Regarding adverse effects, Six of the 106 participants reported adverse reactions, and all were on colchicine. Adverse effects of colchicine have been reported in previous studies [13, 19]. The benefits anticipated to be gained from prescribing colchicine (with or without betamethasone) have therefore to be balanced against its potential side effects.

The results of the present study showed that topical betamethasone, systemic colchicine or a combined therapy of colchicine 500 mcg per day plus betamethasone mouthwash all resulted in significant benefits within the first three months of therapy. However, with topical treatment, the maximum reduction in mean ulcer scores was reached by nine months therapy. This suggests that this therapy could be sustained for up to 9 months for maximum effect and without detectable adverse reactions. Further reduction in the USS with dual therapy continued for 6 months in the minor RAS group and at 9 months in the major RAS group, suggesting that more sustained therapy might be needed for effective responses in major RAS. This supports a perception that for the management of the severe and constantly recurring ulcers, topical treatment may not be enough and systemic medications can be added. However, our results suggest that the added benefit of taking colchicine 500 mcg tablet daily was limited and possibly increasing the dose, in line with its use medically, may be more effective.
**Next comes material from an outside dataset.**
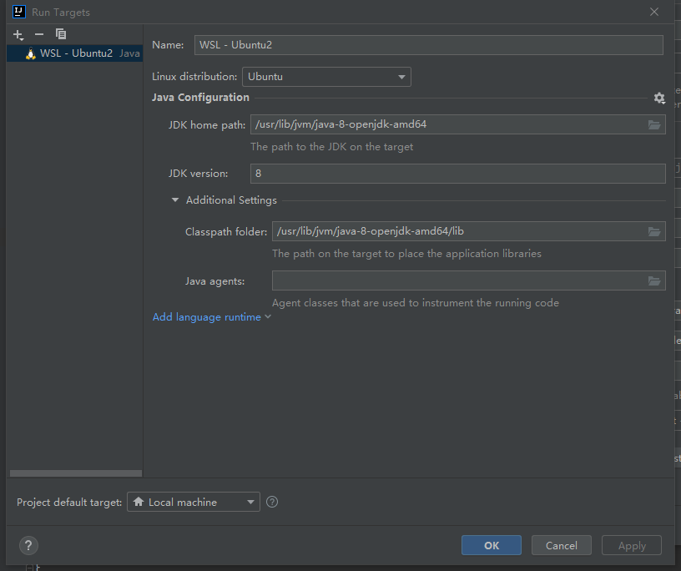Image resolution: width=681 pixels, height=571 pixels.
Task: Open the Linux distribution dropdown
Action: click(326, 77)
One of the limitations in the present study is the lack of a placebo controlled group, which was due to the study’s long timespan of 12 months and the fact that patients with severe types of RAS in particular could not be left without treatment for the long period of the clinical trial. Another limitation of this study is the lack of blinding in clinicians and participants, which was due to the.

differences in the mode of the applications since one is a tablet and the other is a mouthwash.

In conclusion, topical betamethasone mouthwash was shown to be an effective treatment for minor and major RAS subtypes and this study provided evidence for its efficacy as a first-line treatment in RAS. The effect of therapy on RAS may be incremental and the optimal duration of treatment was six months.